I am trying to find new websites, trolling to see if I can find something beyond what I normally read. I am finding that I am coming across things the are moving me into spirituality, though not religion. I came across The Happiness Project's site and this got me to thinking that I have never put the list all in one place. What themes really make me go squishy with dismay? What makes me want to cover my head with a pillow and screw my eyes tight so I don't have to see it? I hadn't ever laid it all out what are the situations/themes/traits that make me cringe.

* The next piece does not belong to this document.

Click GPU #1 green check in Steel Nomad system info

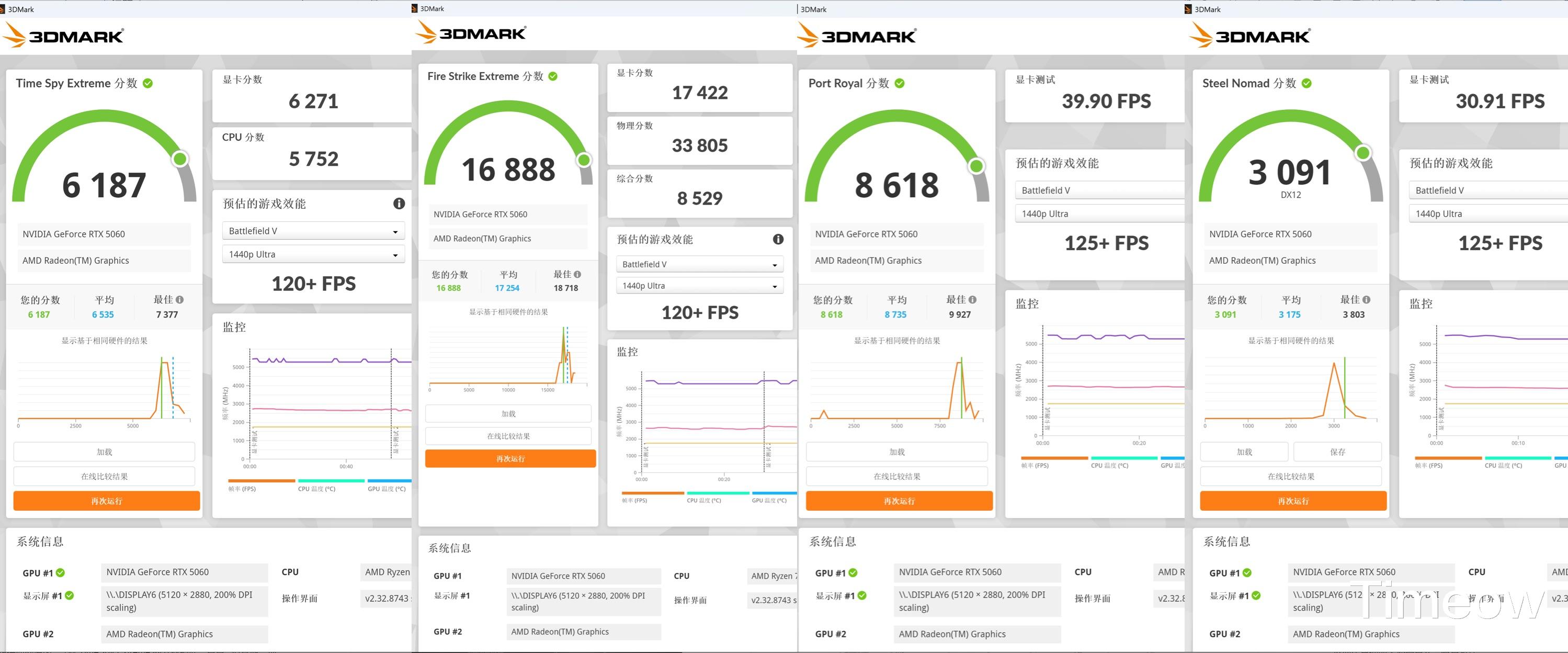tap(1247, 572)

Here is the list I have come up with thus far:
Weakness
Thoughtless-ness
Carelessness
Selfishness
Rigidity
lack of empathy and sympathy
Injustice
lack of follow through
Snottiness
Intolerance
Ugliness
Repression
Suppression
Mis-communication
This is not to say that I am perfect. I am so very far from perfect. It is hard to stay centered all the time and not let feelings sneak up on me that are less than zen. Or even to say that I have the best follow through. I am terrible with the follow through, and this is why these are the things that drive me particularly crazy. I can be amazingly selfish at times, but I strive to be better than that. I am trying hard to be aware of those around me and their struggles, and I think I remember most of the time to take that into consideration when dealing with someone else's drama. I am a work in progress, I am evolving, but I wonder when it will be natural to me and how I will know when I am there?